Now during the past two years I landed a job in Switzerland and taught there for five days and enjoyed the company of several of my Swiss on line students. And then I spent a week by myself in Lyon, France. It was during that time that I slowed completely down. I sat at the cafe and just watched people, when I missed my bus, I just waited two hours for the next one, watching the people. I was able to get away from myself and just absorb all that was around me. What a gift that was. But when I returned, things were still drifting for me.

I can't tell you what has happened but I have felt a great burden lifting from my shoulders. At 63 I should be able to just do my work and not worry about trying to please anyone (I haven't before) or to try to make sense of what my voice is, etc.

For the past two weeks I have been working hard in my studio and have been creating a much more welcoming place for myself. I now have a second 4 x 8' table, and just got a used leather recliner with a small side table. I can't tell you how much I have been appreciating that chair during the past week. Most of the work I do, except for machine quilting, is done standing up. My knees  are bad so after a while I can barely stand. Today I worked for a couple of hours, sat down and read for a little while (about art), worked some more and then sat down and did hand embroidery on new work that I have been doing.  Hand work....me....hard to believe but I have been finding that since the work I do is not precise that I can have fun with it. 

So, what kind of work do I really like to do? I have been giving this a great deal of thought. What I have come to realize is that the Japanese esthetic is very important to me and I had not realized how much of that I had absorbed from my time in Japan. I like things that are asymmetrical. I like clean lines. I love organic lines. I love something that is understated. I enjoy minimalism. I enjoy the expressions created by the movements of lines. I love the act of making art. I love the various processes that I engage in. I love the problem solving involved in designing art work. I love to work by myself and enjoy spending entire days by myself.

Ah, but then I need to come up for air and socialize with others, especially other artists.

I belong to a small critique group with some very special artists: Alice Beasley, Claudia Comay and Robin Cowley. All are very good artists and we have been very supportive of each other. This has been important to me and it is with them that I am able to discuss concerns that I see in the art quilting world. The art quilt world is so very different from the art world.  We are going through growing pains and since so many of us came to this type of work through quilting rather than art, many have a lot to learn about art...but that is an entire other topic for discussion.

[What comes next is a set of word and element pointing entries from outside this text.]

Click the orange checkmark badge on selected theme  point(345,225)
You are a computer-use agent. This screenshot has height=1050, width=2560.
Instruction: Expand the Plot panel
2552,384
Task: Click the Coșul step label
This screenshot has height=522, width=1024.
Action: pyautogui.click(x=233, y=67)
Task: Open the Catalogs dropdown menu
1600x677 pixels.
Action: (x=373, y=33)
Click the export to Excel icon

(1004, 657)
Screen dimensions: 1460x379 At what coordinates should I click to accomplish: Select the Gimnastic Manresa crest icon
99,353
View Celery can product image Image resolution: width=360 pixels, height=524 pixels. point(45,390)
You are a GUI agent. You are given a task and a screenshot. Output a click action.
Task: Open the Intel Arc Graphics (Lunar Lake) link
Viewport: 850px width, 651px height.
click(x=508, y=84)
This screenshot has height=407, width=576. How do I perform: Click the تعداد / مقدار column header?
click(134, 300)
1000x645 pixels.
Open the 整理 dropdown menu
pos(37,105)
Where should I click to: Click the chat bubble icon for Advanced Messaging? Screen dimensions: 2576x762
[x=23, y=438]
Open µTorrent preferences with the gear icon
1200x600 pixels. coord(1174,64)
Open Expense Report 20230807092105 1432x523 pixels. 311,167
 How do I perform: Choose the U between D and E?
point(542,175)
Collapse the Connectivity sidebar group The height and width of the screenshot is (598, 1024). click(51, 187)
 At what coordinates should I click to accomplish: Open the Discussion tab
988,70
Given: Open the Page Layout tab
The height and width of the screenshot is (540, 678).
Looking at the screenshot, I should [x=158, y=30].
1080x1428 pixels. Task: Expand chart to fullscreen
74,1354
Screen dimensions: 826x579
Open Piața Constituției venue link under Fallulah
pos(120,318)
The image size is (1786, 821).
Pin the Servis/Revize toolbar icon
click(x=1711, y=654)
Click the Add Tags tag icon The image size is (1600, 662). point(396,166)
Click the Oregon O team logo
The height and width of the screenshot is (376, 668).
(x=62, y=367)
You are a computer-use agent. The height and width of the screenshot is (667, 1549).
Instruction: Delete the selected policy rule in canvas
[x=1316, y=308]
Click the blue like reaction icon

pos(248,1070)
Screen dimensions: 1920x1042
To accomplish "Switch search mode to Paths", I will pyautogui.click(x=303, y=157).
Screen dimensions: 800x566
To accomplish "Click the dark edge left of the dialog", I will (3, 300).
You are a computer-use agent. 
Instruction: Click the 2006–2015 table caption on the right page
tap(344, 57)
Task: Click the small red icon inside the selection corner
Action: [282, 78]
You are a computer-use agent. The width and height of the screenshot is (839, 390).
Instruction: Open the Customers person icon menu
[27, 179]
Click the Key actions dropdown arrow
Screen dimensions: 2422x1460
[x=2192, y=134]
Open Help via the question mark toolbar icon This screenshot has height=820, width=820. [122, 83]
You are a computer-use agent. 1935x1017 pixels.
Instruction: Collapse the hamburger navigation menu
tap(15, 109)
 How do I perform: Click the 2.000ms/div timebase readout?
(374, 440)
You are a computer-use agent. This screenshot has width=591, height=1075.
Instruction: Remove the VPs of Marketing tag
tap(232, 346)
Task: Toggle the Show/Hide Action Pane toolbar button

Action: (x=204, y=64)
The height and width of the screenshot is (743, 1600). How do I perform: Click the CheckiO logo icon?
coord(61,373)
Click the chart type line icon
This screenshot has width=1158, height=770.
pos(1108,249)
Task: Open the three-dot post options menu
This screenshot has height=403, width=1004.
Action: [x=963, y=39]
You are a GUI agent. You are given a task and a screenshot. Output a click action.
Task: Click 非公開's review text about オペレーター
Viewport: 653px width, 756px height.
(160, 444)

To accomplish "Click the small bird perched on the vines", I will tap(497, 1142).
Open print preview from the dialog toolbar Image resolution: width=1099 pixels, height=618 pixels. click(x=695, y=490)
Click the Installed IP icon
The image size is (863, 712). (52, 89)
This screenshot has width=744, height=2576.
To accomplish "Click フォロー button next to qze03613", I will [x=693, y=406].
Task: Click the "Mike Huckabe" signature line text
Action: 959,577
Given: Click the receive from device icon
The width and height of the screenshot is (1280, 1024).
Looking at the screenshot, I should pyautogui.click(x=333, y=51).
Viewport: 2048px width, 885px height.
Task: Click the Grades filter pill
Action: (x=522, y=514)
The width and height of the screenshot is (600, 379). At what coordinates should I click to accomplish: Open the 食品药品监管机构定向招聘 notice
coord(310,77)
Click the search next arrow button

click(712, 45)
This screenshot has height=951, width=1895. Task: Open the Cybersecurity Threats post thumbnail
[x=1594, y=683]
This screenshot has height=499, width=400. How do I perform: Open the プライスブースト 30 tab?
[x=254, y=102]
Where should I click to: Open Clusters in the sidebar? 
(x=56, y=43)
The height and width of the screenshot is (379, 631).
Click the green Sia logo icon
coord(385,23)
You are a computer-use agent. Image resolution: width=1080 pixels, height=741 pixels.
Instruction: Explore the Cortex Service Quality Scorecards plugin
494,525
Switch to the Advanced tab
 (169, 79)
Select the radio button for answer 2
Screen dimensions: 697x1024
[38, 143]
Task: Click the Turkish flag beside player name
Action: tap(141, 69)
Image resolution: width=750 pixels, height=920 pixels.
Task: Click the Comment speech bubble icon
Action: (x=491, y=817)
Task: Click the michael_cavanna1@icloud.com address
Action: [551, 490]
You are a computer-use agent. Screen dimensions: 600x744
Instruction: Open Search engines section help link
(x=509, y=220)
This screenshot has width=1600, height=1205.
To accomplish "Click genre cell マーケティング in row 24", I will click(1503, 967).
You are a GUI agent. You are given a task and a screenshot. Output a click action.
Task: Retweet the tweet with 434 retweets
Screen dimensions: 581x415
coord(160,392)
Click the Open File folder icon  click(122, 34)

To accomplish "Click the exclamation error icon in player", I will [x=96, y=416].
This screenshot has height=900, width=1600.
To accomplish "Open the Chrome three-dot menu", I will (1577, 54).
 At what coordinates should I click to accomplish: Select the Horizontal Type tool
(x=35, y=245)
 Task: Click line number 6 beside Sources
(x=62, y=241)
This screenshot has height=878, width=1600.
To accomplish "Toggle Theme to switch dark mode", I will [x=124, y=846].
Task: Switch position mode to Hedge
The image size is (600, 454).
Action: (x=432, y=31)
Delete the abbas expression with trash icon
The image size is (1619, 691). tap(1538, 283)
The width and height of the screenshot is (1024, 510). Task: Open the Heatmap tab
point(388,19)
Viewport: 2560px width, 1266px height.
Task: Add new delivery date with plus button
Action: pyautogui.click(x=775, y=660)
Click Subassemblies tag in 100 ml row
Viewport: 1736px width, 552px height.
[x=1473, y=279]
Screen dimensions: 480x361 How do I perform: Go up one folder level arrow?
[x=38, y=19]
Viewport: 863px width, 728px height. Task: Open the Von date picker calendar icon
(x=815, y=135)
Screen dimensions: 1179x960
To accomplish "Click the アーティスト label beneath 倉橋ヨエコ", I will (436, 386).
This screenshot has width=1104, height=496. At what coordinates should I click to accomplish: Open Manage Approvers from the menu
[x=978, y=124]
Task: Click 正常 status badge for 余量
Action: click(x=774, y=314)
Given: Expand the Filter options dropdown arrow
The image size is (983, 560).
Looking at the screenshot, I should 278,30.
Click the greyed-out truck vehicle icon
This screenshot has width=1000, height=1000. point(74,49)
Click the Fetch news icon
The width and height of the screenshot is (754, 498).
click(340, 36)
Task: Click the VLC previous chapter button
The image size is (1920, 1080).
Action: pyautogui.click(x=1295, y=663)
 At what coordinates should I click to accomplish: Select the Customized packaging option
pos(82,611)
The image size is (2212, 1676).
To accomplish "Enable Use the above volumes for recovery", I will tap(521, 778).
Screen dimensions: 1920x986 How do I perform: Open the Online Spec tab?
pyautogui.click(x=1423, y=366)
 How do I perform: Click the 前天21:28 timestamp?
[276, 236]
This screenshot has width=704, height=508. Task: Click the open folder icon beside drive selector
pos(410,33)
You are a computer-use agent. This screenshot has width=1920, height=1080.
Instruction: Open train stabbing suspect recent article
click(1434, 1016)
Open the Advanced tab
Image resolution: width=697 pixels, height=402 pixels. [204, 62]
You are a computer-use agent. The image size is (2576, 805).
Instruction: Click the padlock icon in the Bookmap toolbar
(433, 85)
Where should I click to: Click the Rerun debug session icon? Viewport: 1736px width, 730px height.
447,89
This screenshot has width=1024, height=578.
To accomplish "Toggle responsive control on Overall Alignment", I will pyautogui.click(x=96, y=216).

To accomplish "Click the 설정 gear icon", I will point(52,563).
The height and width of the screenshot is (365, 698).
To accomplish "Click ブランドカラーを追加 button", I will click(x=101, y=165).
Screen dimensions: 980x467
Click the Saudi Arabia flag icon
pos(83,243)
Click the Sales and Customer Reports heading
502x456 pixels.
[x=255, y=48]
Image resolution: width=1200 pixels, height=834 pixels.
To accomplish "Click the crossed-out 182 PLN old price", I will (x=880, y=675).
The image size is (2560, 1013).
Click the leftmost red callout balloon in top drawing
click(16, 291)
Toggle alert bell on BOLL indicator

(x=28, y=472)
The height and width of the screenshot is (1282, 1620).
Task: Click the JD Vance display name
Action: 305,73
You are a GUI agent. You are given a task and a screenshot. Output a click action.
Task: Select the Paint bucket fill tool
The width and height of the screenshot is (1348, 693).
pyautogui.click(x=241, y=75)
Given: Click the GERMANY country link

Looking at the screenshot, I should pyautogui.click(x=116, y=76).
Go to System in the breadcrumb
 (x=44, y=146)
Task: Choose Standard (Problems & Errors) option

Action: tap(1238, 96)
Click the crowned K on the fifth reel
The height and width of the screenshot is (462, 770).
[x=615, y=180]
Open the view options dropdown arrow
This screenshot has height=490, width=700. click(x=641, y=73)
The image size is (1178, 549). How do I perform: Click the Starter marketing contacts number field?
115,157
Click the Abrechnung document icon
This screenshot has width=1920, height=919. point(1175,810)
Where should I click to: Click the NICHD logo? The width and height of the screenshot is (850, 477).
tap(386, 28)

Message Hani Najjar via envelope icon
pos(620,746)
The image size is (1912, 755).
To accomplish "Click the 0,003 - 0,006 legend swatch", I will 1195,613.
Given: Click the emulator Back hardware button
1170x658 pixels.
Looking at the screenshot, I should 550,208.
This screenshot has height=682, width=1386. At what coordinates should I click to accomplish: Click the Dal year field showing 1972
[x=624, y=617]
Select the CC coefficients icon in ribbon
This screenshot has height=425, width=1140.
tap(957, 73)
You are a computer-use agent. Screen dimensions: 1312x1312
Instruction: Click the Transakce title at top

Enough for tonight....my thoughts are still coming and I appreciate being able to put them out there and am open to any feedback....































4 comments:

Judy Warner said...

Hi Liz,
I am 63 too so I can relate in some ways. You certainly write as though you know what you enjoy - passion shines when you create what you are interested in. We have lived far too long to worry about what 'the experts' say is proper. If your work speaks to people, there will be galleries and consultants that will recognize that and embrace it.
Just a thought on a beautiful spring day.
:)
Judy

Anonymous said...

I believe one should do work from the heart and then it will be your voice that shines through. If you do both geometric and organic, I say, GOOD FOR YOU!!

carrie said...

What a lovely thoughtful post. I enjoy your work however you do it and some will sell and maybe some wont but you wont know unless its out there. I would imagine the right discerning gallery for you will take whatever you can produce; it's just a questions of finding that gallery (or their finding you)

Jeanne Marklin said...

I can only say, me too! A very thoughtful post. I think most artists have periods of self doubt and we need to push through it. Maybe make work for ourselves, and see where it leads us. The process is our satisfaction, even when it's a struggle. It looks like your liturgical work is giving you a lot of satisfaction. Follow your spirit...maybe it's leading you somewhere new.